L’érosion éclairante de Thierry Metz

Thierry Metz ©Françoise-Metz
Hommage à Thierry Metz, l’homme qui se penchait pour écrire

Je fête une éclaircie
Soif rieuse et coupante.
Je parle de celle qui foisonne dans la foudre.
Femme et fleuve sont pareils dans la langue du nageur

C’est ainsi que commence Sa clarté fracture le livre, dédié à Françoise. Ces vingt-deux textes se trouvent entourés de nombreux autres dans le superbe livre POÉSIES 1978-1997 paru chez Pierre Mainard. Le texte d’introduction – Dernière rencontre avec Thierry Metz – signé Thierry Courcaud est un modèle de simplicité et de sincérité.
Parler de Thierry Metz m’est merveilleusement douloureux. Pour des raisons personnelles dont il ne sera pas question ici sauf à dire que je m’essouffle à le suivre et à le perdre dans sa lutte contre la maladie alcoolique.
Mais j’éprouve une gratitude profonde pour cet homme. Et les véritables raisons du bonheur à l’évoquer se situent du côté de l’admiration, de l’émerveillement, de la stupéfaction parfois ! Comment décrire cette émotion qui saisit à la lecture de certains mots ? Quand on mesure ce qu’il faut de présence au monde, quand on prend la mesure de la qualité de cette présence, de l’intériorisation du vu-senti-entendu-touché pour rendre ces mots à la page, purs comme le sable quand la mer s’est retirée.
Tout est beau, chez METZ, parce que tout est juste. De la parole incurvée au Chant du mangeur de feu : Dans la langue que tu écris / Le carrefour jaillit du chardon. Tout est musique profonde et nue. Chaque gerbe de mots est un feu d’artifice. Tout est précieux et humble.

 

Sous la tente où germent les lampes
     le silence
– jeune oiseau dans ma bouche –
se couvre d’un duvet blanc.
          Mais dehors
    dans le souffle d’amour
    Ô plénitude !
Un faucon bleu
                                                  1983

 

Plus Thierry Metz avance, plus il se rapproche de JUARROZ qu’il aimait tant.  On s’éloigne du foisonnant.
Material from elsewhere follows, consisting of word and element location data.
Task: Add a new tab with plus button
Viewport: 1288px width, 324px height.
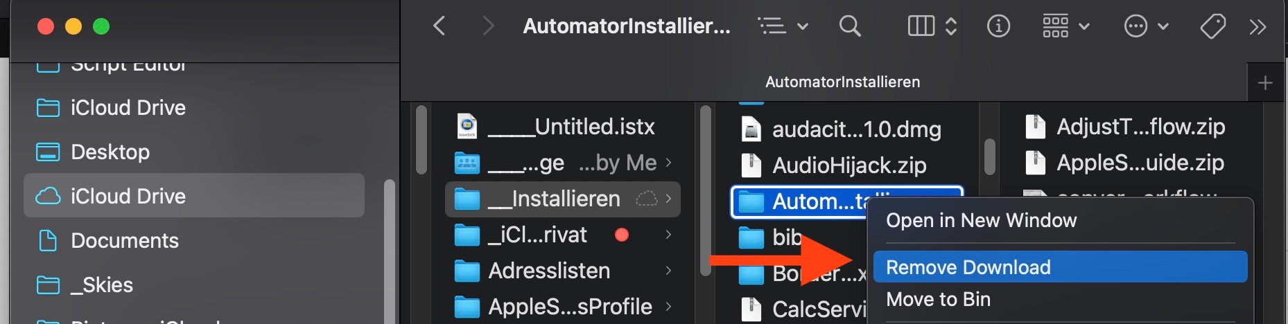Action: tap(1265, 83)
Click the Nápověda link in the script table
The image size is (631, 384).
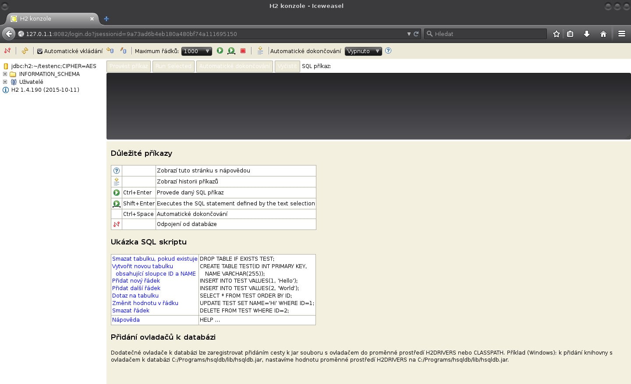point(126,320)
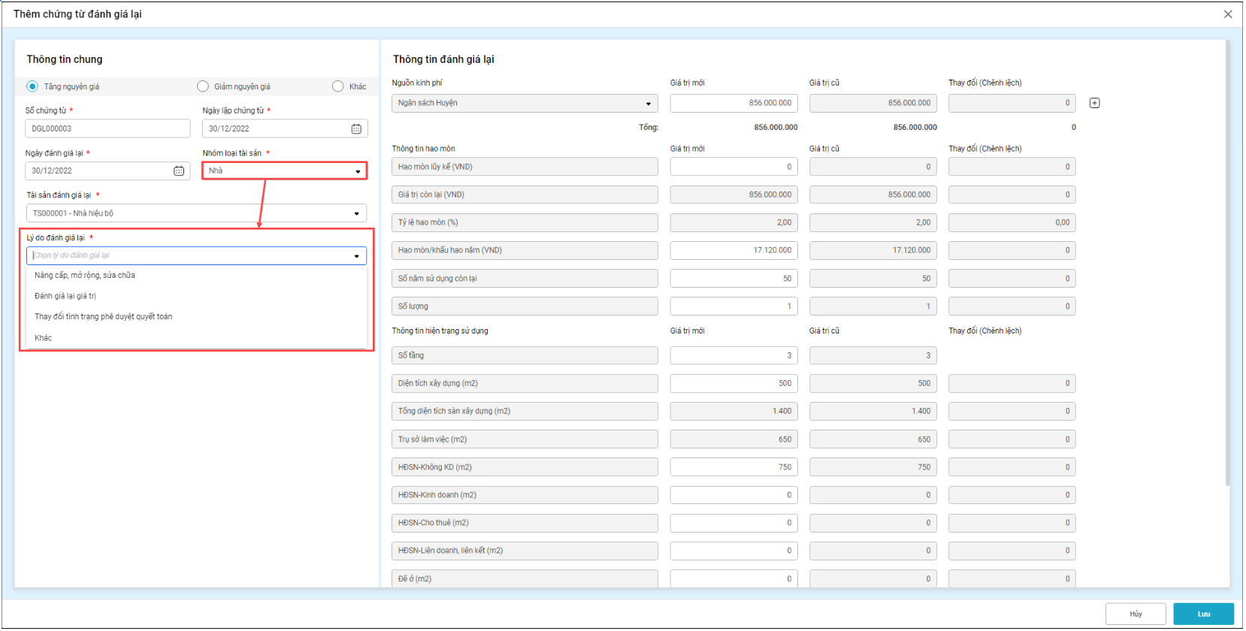
Task: Select the Giảm nguyên giá radio option
Action: [203, 86]
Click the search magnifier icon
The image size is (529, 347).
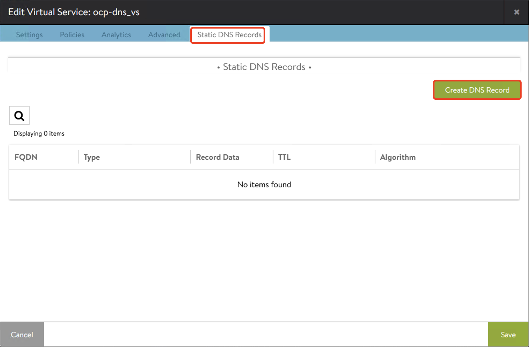click(19, 116)
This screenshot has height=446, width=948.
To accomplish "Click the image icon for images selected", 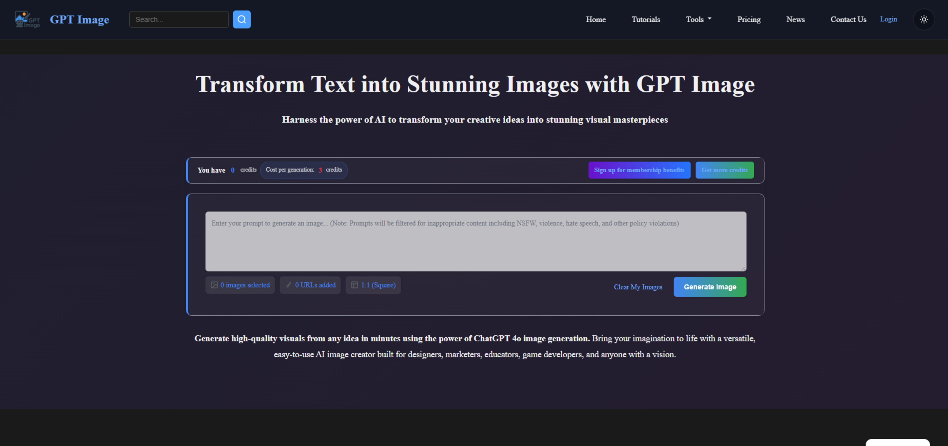I will (214, 285).
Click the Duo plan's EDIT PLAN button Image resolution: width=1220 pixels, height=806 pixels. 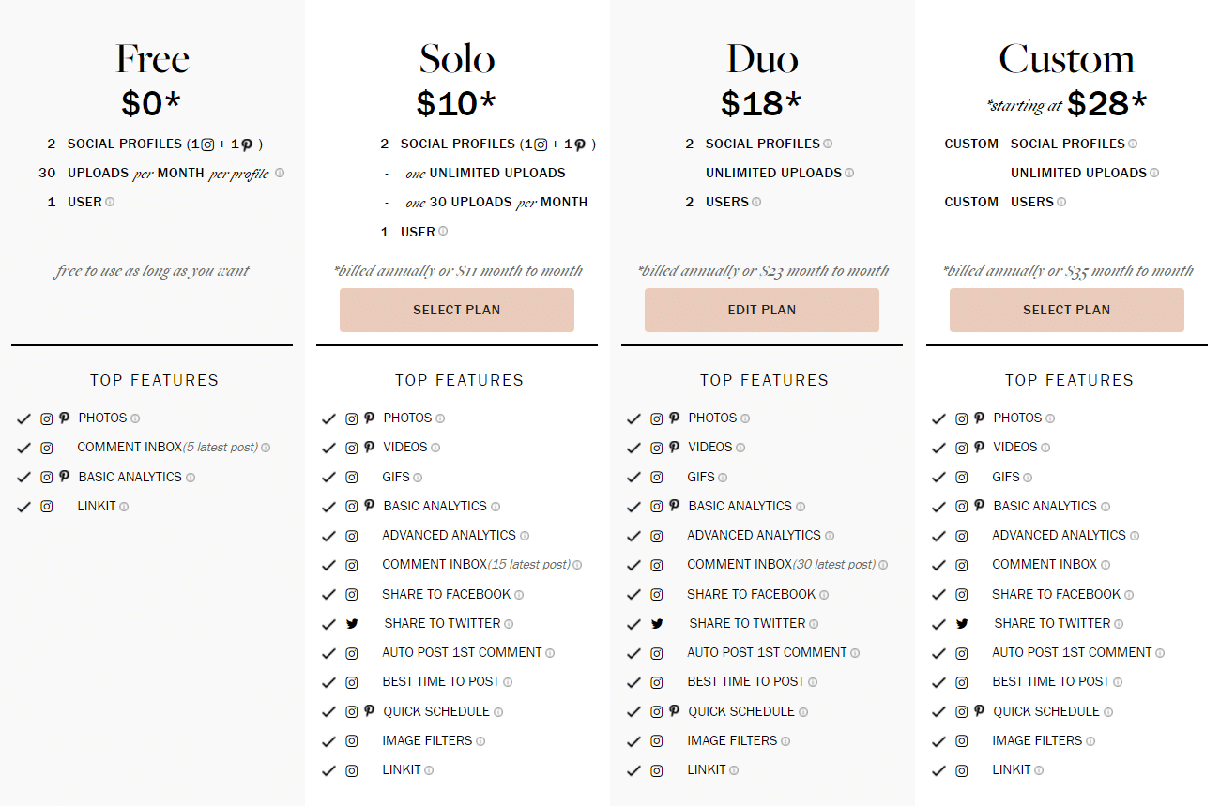pos(762,310)
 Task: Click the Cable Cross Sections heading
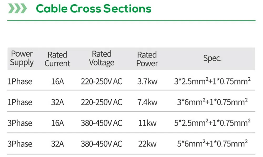tap(94, 9)
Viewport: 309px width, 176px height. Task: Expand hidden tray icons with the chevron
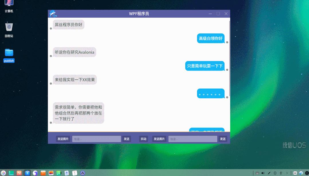click(x=287, y=173)
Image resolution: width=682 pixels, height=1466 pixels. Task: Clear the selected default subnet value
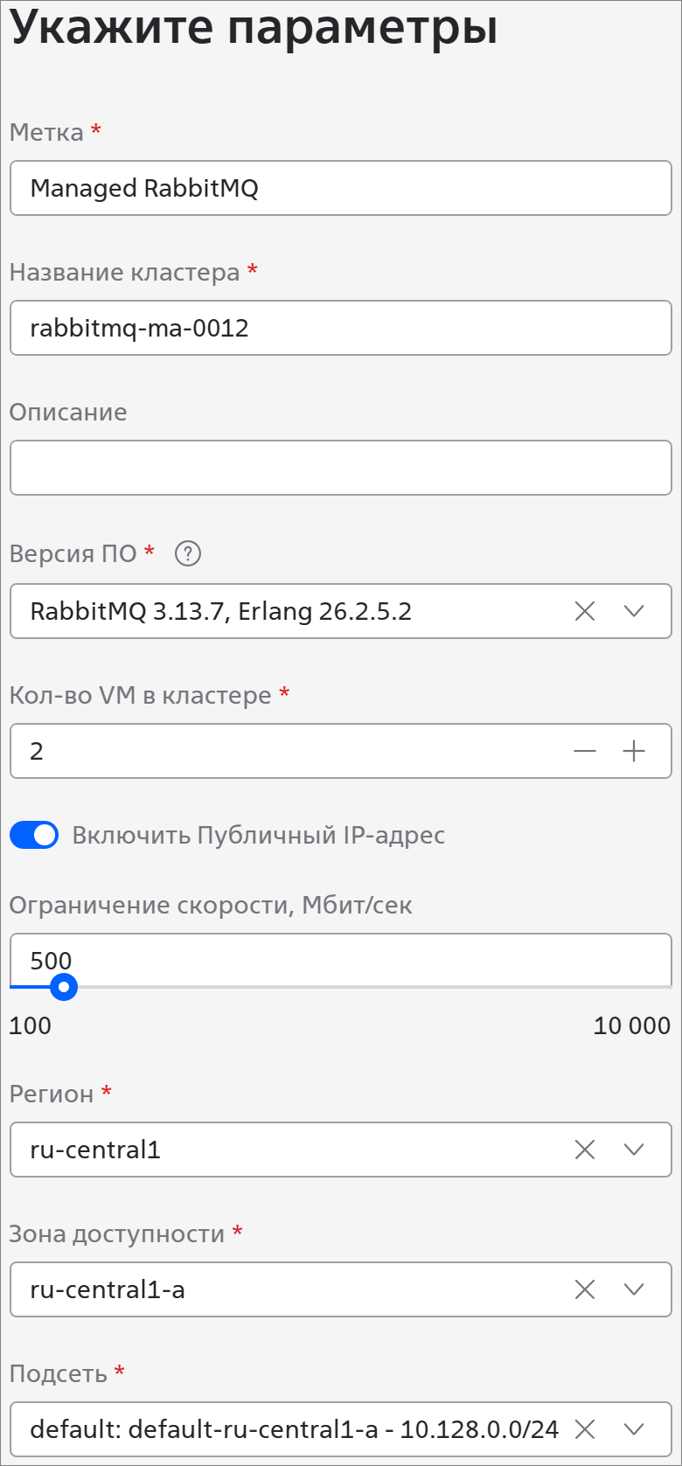(x=585, y=1429)
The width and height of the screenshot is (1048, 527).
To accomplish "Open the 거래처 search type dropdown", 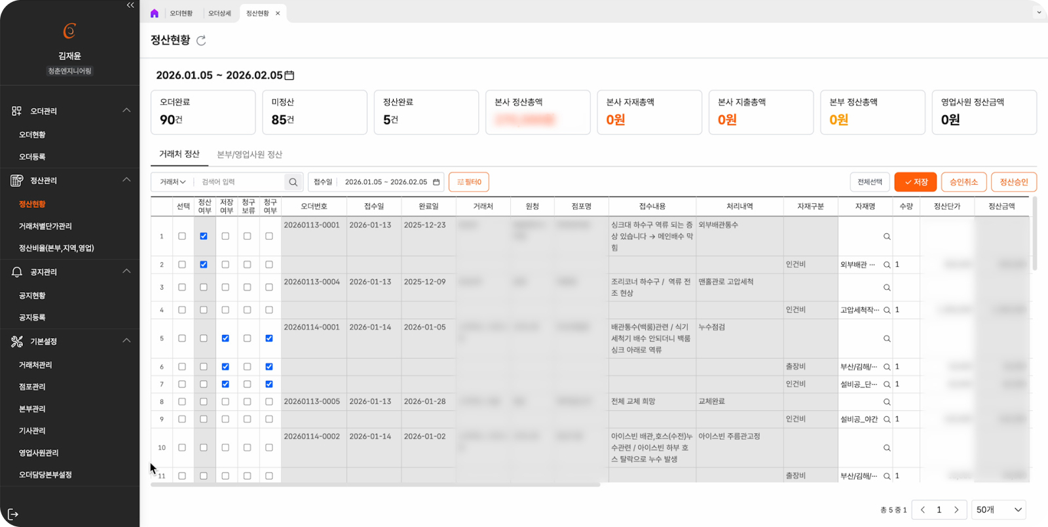I will tap(173, 182).
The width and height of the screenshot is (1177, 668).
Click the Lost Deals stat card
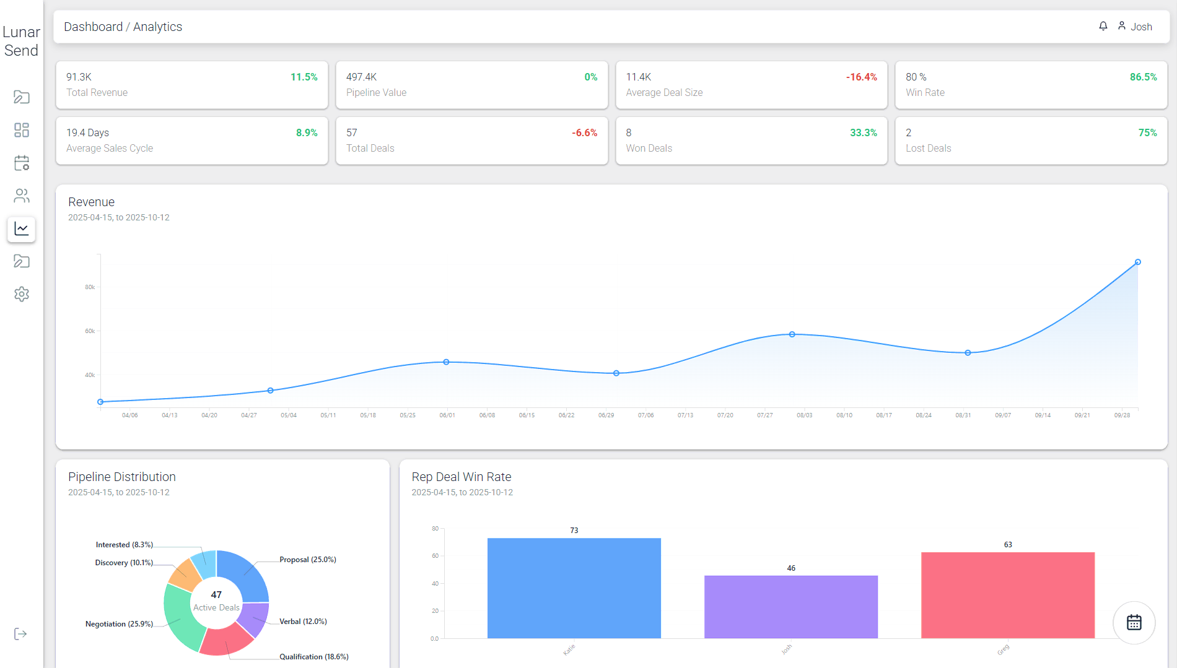(1031, 141)
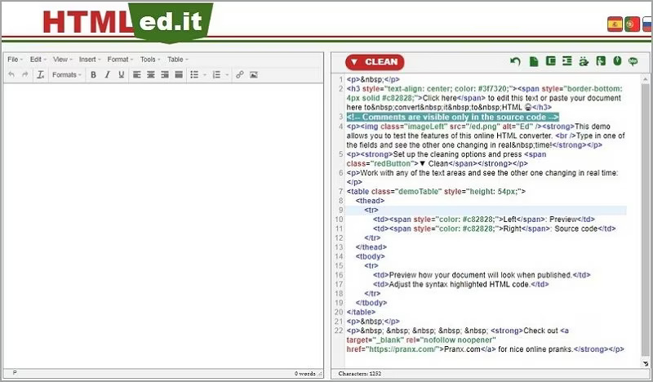Toggle underline text formatting
This screenshot has width=653, height=382.
(121, 74)
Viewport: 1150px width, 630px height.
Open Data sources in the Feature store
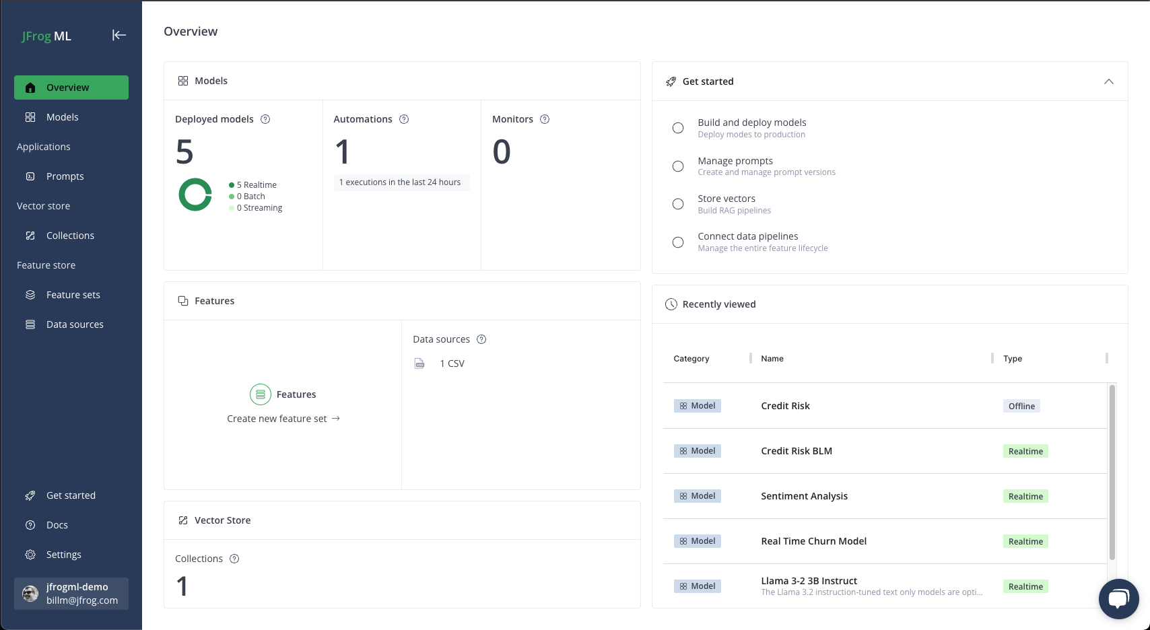click(x=74, y=324)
On entre dans l’épure. On va au vide.

Il y a peut-être un centre
que chaque mot cherche à dire
qui efface le pourquoi
mais laisse entier ses abords.
Cette maison n’est habitée qu’un instant
par celui qui n’est ni entré
ni sorti.
                                                1996

Voilà. Je citerais des pages et des pages. Je sors sur la pointe des pieds.